The dimensions of grounds in New Zealand made the tour more challenging for Indian bowlers, he said, but he was confident in his “learnings”. “Every ground is different there. If you see Auckland [Eden Park] it’s very small in the front [straight boundaries] and in the sides [square boundaries] it is decent – not big, not small, it’s decent. Whereas Wellington [Westpac Stadium] was very small on the sides, Hamilton [Sneddon Park] was small on three sides and only one side was big. So these were the challenges we had to face there.
“I think I did well on the tour. One or two games had been up and down for me, but that’s okay as long as I learn from it. Whenever I get an opportunity to play there again, I’ll make sure that I don’t repeat the mistakes that I made now. I don’t consider them as mistakes, I will consider them as learnings as it was only my first trip to New Zealand.”
Next up for India is a home-ODI series against South Africa, before the IPL kicks off. Thakur, who will turn out for Chennai Super Kings, said hitting form in the IPL would set players up for the busy season ahead but his main focus remained the T20 World Cup in Australia in October. And, he made it clear, he was upbeat about his chances at the show-piece tournament.

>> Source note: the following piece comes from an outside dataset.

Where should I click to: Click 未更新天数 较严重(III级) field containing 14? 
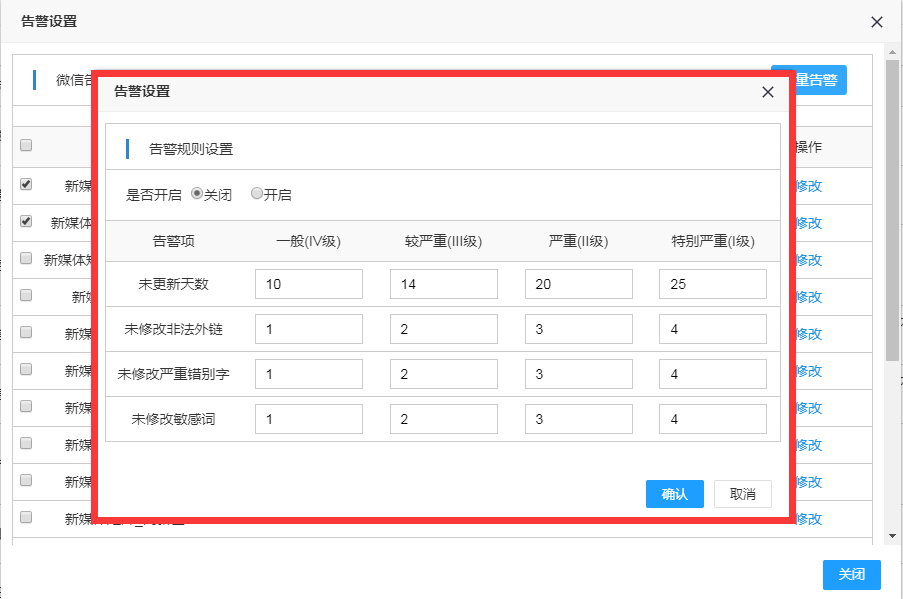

“Definitely the IPL is important, and the momentum we gain from IPL will be crucial. There are Sri Lanka T20s coming up after IPL, we’re going to Zimbabwe as well, then we’re playing the Asia Cup, then we’re going into the T20 World Cup. But certainly I have my eyes on the T20 World Cup.
“I believe that the positivity that I bring into the game and the amount of confidence that I have and the way that I’m passionate about the game will certainly help the team to win the World Cup, or at the very least do the job fairly.”